With the fixes applied, it works—but performance is prefill-bound on this hardware. Every turn re-reads Claude Code's system prompt, tool definitions, CLAUDE.md, and conversation history before generating tokens. On the M3 Pro, that's 60–70 seconds for a 25K-token input with 90%+ of request time spent in prefill versus generation. The completed investigation-to-PR session took 34 minutes: roughly 20 in prefill, 8 in generation, 6 in tool execution. Slow, but it finished correctly. Prefill rate scales directly with memory bandwidth—M3 Max/Ultra or newer silicon raises that ceiling because the bottleneck is bandwidth, not compute. Ollama's own MLX benchmarks on M5-class hardware show sharp throughput gains over earlier chips thanks to dedicated matrix-multiply units.

The 32K Window Constraint

Context window size depends on available GPU memory after model loading.

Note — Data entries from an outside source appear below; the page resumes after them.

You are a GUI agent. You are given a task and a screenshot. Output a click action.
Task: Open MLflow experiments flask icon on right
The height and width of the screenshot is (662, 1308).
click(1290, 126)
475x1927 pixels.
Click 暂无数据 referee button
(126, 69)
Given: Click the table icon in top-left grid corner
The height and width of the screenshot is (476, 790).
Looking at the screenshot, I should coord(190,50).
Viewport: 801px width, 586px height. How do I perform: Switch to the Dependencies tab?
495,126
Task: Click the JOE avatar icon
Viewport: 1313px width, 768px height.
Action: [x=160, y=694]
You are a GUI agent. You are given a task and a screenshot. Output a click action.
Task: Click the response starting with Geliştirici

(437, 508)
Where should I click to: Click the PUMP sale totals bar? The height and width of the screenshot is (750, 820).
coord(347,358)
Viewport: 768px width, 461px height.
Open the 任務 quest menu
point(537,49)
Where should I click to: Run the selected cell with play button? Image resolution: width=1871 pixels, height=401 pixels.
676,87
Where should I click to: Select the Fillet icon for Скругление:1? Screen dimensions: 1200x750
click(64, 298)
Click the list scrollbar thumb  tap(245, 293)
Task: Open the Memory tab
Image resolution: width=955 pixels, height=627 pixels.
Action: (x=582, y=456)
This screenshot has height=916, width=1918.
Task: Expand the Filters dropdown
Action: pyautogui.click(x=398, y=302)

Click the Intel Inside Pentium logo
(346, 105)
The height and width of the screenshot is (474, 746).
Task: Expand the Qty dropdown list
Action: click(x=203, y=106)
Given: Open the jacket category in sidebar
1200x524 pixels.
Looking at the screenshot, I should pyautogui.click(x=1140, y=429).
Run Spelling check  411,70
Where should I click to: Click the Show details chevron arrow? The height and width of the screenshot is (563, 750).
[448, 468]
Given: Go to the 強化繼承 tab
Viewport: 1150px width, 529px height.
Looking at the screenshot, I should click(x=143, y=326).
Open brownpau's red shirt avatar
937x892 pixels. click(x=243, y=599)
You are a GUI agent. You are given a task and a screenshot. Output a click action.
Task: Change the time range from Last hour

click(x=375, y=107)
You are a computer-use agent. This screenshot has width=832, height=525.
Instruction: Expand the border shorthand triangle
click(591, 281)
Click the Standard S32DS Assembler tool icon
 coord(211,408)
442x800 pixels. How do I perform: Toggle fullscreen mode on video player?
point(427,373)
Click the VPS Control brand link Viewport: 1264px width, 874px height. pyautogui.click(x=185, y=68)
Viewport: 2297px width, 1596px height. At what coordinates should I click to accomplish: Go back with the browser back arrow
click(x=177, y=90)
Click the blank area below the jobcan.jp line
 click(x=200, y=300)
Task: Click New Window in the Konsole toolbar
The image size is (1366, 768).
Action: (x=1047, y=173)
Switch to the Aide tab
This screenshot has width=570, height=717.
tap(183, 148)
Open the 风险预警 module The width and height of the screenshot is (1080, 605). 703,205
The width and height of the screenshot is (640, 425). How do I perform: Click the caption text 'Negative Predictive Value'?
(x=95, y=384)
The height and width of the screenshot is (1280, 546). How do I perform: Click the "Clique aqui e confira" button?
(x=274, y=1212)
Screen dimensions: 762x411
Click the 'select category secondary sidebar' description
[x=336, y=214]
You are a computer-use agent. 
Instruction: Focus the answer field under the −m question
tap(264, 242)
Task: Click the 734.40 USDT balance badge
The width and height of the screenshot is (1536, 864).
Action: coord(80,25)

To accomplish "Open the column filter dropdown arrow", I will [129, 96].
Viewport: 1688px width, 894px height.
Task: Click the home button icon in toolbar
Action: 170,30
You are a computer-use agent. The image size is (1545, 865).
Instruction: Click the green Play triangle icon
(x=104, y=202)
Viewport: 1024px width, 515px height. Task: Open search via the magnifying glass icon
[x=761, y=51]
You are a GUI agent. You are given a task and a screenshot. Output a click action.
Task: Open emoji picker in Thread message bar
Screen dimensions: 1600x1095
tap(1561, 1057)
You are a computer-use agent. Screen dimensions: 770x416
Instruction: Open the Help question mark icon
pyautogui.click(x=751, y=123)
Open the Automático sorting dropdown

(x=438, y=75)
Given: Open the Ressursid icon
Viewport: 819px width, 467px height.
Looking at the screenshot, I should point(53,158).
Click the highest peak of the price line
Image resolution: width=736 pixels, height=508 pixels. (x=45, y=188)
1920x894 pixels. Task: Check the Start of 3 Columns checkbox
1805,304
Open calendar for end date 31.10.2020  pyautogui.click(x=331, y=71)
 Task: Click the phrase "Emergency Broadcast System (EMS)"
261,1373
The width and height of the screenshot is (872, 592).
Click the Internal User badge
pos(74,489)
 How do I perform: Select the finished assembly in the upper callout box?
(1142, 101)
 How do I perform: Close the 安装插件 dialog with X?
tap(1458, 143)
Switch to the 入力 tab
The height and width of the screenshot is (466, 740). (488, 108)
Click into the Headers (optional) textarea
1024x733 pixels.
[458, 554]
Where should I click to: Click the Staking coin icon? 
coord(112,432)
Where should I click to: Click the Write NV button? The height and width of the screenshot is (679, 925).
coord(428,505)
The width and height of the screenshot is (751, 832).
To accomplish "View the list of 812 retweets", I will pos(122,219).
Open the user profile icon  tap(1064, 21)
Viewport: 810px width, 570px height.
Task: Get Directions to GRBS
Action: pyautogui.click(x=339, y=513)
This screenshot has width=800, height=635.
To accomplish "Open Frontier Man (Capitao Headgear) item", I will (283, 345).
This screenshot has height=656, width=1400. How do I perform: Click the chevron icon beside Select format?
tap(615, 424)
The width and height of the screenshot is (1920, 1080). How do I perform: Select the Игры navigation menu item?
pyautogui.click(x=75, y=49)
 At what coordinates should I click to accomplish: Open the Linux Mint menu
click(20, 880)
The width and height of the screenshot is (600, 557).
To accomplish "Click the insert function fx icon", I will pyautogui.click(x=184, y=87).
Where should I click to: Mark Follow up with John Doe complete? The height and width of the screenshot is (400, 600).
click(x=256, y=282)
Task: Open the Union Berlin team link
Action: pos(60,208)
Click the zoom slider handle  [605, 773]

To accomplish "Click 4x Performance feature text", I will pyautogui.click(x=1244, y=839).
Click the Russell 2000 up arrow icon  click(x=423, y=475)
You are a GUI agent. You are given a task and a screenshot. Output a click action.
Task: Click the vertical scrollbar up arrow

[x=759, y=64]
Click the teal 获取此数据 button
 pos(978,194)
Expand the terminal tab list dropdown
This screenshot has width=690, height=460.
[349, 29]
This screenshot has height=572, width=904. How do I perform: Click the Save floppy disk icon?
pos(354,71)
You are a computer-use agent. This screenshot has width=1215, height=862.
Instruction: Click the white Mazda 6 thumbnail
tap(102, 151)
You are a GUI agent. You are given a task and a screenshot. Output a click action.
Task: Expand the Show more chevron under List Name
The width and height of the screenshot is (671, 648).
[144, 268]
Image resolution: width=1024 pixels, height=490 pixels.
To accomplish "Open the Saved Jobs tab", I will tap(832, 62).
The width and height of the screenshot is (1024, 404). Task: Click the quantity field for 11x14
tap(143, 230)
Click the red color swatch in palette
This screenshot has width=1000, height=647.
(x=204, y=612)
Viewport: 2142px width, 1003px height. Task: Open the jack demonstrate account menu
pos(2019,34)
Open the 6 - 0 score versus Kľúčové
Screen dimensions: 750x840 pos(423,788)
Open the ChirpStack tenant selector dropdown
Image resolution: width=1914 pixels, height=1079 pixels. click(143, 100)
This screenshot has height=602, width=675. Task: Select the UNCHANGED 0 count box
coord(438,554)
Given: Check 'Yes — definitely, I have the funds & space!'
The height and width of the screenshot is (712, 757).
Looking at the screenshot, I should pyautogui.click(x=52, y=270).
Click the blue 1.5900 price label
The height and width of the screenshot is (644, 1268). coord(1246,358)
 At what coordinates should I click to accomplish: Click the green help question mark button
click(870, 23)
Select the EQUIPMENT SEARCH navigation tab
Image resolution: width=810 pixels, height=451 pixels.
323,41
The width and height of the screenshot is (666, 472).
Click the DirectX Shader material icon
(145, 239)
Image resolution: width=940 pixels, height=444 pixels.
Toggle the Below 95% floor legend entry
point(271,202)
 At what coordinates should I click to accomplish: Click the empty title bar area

On a 36 GiB machine with Metal seeing only ~78% of total (28.1 GiB), the default window is 32,000 tokens—each token represents text the model remembers in context. Exceed that and KV cache thrashing kicks in hard: eviction bursts of 600 MiB at a time, cache hit rates collapsing to ~30%, prefill stretching to 2–3 minutes per turn, and OS memory pressure hitting 93% utilization. The practical rule on 36 GiB is keep sessions scoped. At 48 GiB, same window, no strain. At 64 GiB or more, the context window opens to 256K and that constraint dissolves entirely—though Apple's unified memory architecture means Metal only sees a fraction of total RAM regardless.

Key Takeaways

  • Reasoning models like qwen3.6 require MAX_THINKING_TOKENS=0 or they consume your entire timeout on thinking alone
  • Ollama 0.24.0 is mandatory—the MLX path has breaking differences from llama.cpp-era tooling that persist regardless of hardware
  • Modelfile templates don't transfer to MLX; control parameters via environment variables and API calls instead, not templates
  • Performance is memory-bandwidth-bound—prefill dominates on Apple Silicon at this model size
  • 36 GiB works if you keep sessions scoped inside 32K tokens; 48+ GiB removes the constraint; 64 GiB opens 256K context

The Bottom Line

This isn't a fringe setup anymore—it closed the investigation-to-PR loop entirely offline, which means air-gapped AI-assisted development is production-viable for teams with compliance constraints. If you're running Apple Silicon with adequate unified memory, Qwen3.6 via Ollama's MLX backend gives you a working Claude Code that never phones home—and that's worth trying if your stack has ever been gated by perimeter policy.